Known Terror Squad gang member Kevin George Ackegan pleaded guilty in Prince Albert Provincial Court to weapons and drug-related charges avoiding a trial.
Forty-year-old Ackegan was arrested by Prince Albert RCMP Integrated Crime Reduction Team during a traffic stop on Feb. 26, 2020. When police searched the vehicle they found two firearms, ammunition, a machete, a knife, bear spray, hydromorphone, methamphetamine, and Gabapentin pills. They also found U.S., Jamaican and Canadian currency.
On Nov. 30 Ackegan changed his plea from not guilty to guilty.
Before Ackegan’s trial, his lawyer Dale Blenner-Hassett, filed a Charter application asking the court to exclude the evidence seized during the traffic stop. Blenner-Hasset challenged whether the arresting officer had a reasonable belief that an offence was being committed.
The court heard that the arresting police officer was working for the RCMP Integrated Crime Reduction Team that investigates gangs, guns and drugs. At about 8 a.m. on Feb. 26, 2020, the officer got a call from a source that told him Ackegan was in possession of guns and told him where he was in Prince Albert. The officer had used the source on eight previous occasions. The officer testified that the source has a criminal record.
The court heard that the arresting officer also knew Ackegan. He had charged Ackegan previously in 2017 with breaching his parole by associating with known gang members and at the time of that arrest, Ackegan was a member of the street gang Terror Squad.
On Feb. 26, 2020, when the officer received the information about Ackegan, he conducted surveillance at a residence on the 800 block of 14 Street West in Prince Albert.
Another officer testified that he watched the residence for about three hours and at about 11:20 a.m. Ackegan came out of the residence and started loading several bags into the back seat and trunk of a vehicle. A woman was driving the vehicle and Ackegan was the passenger. Both officers testified that in their experience, guns could be concealed in bags.
The officer who took the call from the informant testified that he conducted a CPIC inquiry on Ackegan, which confirmed he was prohibited from possessing firearms.
The woman and Ackegan drove a few blocks before stopping at another residence. At this point the officers made a traffic stop and arrested Ackegan. One of the officers drove the vehicle to the police station where it was searched and police found guns in the bags, ammunition, drugs, and a cell phone.
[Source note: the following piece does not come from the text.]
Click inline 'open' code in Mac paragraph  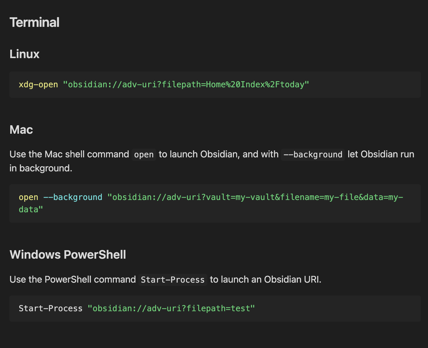(144, 154)
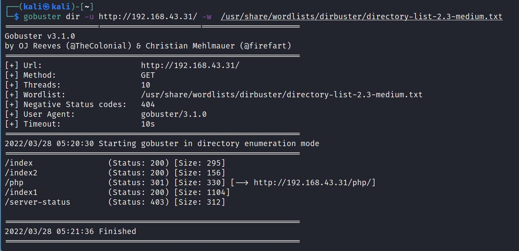The image size is (519, 251).
Task: Click the /index2 result entry
Action: click(x=21, y=173)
Crown Prosecutor Andreanne Dube argued that the search of the vehicle was justified as a search incidental to the lawful arrest of Ackegan.
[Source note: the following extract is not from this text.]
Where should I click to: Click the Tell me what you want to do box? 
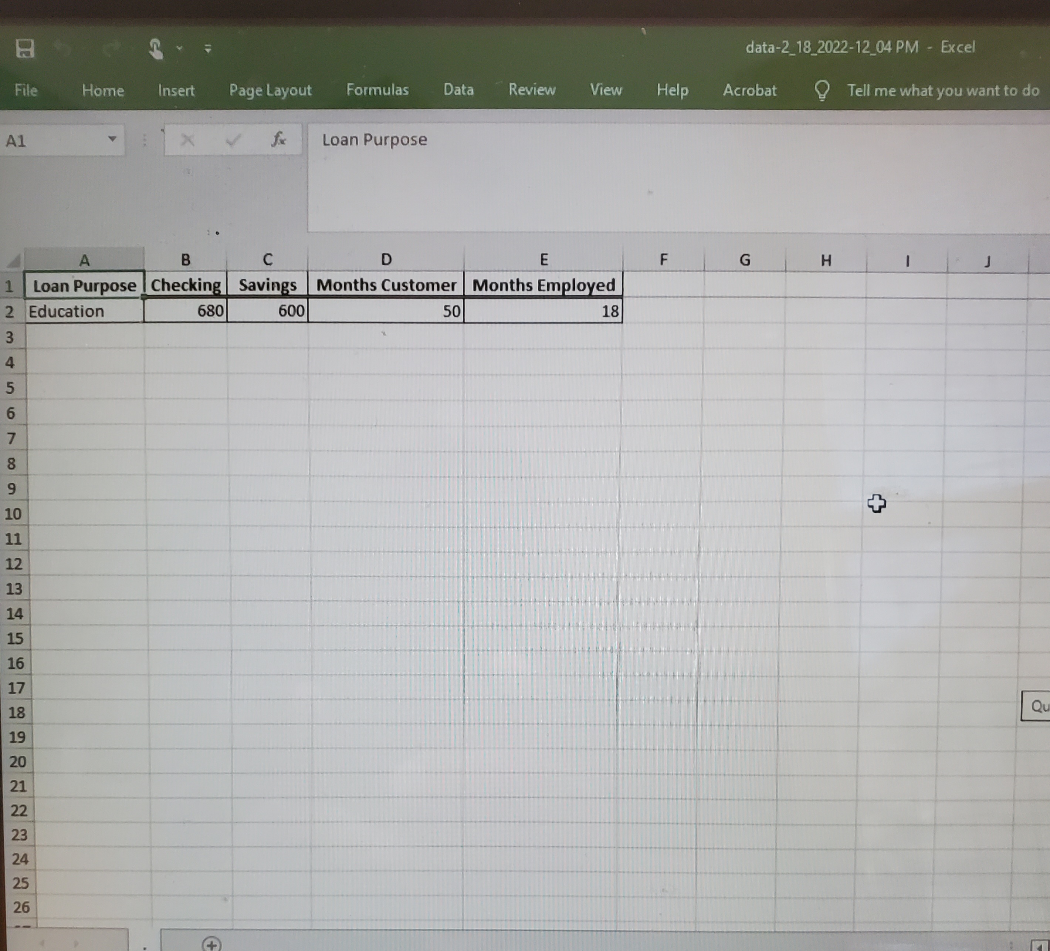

During cross-examination, Blenner-Hassett asked one of the officers the identity of the confidential informant. Judge H. M. Harradence, however, said the informant’s identity shouldn’t be disclosed and the court must ensure confidentiality is maintained.
Judge Harradence dismissed the defence’s Charter application to have the evidence thrown out. He said he accepted that the arresting officer had information from a source that the accused was in possession of guns and that the information was current and firsthand because the source actually saw what was reported.
Judge Harradence said there was some indication of past credibility of information from the source, three hours of surveillance that corroborated Ackegan was at the residence and was loading bags into the trunk and back seat of the vehicle.
Judge Harradence also said that police testified they have investigative experience that guns have been concealed in bags and the arresting officer had personal knowledge of Ackegan’s history with illegal firearms and association with known gang members.
“I find a number of factors persuasive of a strong connection between Ackegan and the illegal possession of firearms,” said Judge Harradence.
Judge Harradence ruled that Ackegan’s rights weren’t violated.
“In these circumstances, I find that the arrest and search of this accused and the vehicle was reasonable and lawful.”
Ackegan will be sentenced in Prince Albert Provincial Court on Feb. 2.